У «маки» вошло в привычку при встрече с русскими товарищами вместо приветствия поздравлять с очередной победой Красной Армии.

Бойцы отряда не чувствовали французской зимы. Они не заметили и прихода весны.

— Эх, хлопцы, — говорил кубанец, греясь на солнышке, — как послушаешь, что говорят о нашей Родине, такую гордость начинаешь испытывать, что и сказать нельзя… От-де, знай наших! И хочется такое сделать, чтоб долго помнили русских из отряда Вольдемара…
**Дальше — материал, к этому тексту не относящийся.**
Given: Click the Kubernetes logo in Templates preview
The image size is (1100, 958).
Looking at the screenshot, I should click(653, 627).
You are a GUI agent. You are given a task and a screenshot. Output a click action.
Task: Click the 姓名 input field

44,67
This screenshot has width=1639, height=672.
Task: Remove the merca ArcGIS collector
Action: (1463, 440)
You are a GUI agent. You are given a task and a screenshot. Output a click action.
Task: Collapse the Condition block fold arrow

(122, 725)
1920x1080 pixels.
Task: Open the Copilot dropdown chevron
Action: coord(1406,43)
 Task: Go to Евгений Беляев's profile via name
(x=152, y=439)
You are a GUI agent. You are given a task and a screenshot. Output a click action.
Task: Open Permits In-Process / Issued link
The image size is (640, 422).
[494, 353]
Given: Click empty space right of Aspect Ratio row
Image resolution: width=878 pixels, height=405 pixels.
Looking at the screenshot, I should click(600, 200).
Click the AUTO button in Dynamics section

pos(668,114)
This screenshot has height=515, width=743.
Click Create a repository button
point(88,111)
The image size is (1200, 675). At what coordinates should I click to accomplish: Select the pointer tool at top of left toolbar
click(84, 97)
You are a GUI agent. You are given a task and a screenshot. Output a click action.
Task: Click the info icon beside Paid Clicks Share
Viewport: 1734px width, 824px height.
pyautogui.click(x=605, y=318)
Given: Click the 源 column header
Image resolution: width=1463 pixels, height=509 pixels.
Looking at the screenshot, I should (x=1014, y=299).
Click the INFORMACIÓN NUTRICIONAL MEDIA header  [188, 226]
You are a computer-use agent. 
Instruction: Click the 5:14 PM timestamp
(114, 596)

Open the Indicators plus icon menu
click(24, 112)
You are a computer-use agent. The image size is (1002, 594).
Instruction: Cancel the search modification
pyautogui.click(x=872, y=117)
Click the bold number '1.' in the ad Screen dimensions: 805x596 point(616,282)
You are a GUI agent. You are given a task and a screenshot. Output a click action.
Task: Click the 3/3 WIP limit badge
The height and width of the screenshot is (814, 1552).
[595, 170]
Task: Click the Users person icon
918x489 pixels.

В разгар весны Жардан созвал начальников отрядов и объявил приказ о состоявшемся объединении разрозненных отрядов многочисленных патриотических организаций в единую армию французских внутренних вооруженных сил — Форс Франсез де Линтерер. После краткой беседы Жардан отпустил подчиненных, а Русина попросил остаться:

— Для вашего отряда, мой друг, есть серьезное задание, — сказал Жардан. — Тяжелые бои на советском фронте, подобие войны в Италии, борьба с партизанами в Югославии, Чехословакии, Польше, Голландии и во Франции сильно волнуют германское командование. Оно предпочитает за счет ослабления позиций в Европе иметь на Востоке все новые и новые дивизии. Но… ресурсы уже не те… Промышленность задыхается без сырья и рабочих рук. «Выравнивая» положение, фашисты усиленно вывозят иностранных граждан в рабство и забирают, где только есть, запасы руды, угля, металла.

Железнодорожные пути Франции работают с напряжением и едва успевают обеспечивать перевозку грузов, прибывающих морем из Италии и идущих из-за Пиренеев. И все — в Германию, а оттуда на Восток, против Востока. Командование Форс Франсез де Линтерер решило до предела дезорганизовать железные дороги и важные магистрали Франции. Жардан подошел к карте.

— Завтра вы выйдете сюда, — карандашом подчеркнул кружочек, — возьмете под свой контроль эти дороги, — карандаш пробежал вдоль нескольких коричневых и красных линий, — а эти, — он перечеркнул три дороги, — выведете из строя, да так, чтобы движение прекратилось не на одну неделю. Поняли? Вижу, что поняли. — Жардан вынул из полевой сумки конверт, протянул Русину. — Найдете господина Дора. Это один из авторитетных руководителей «Национальной компании железных дорог». Он обязан помочь… Не бойтесь Дора. Он француз. Желаю вам удачи…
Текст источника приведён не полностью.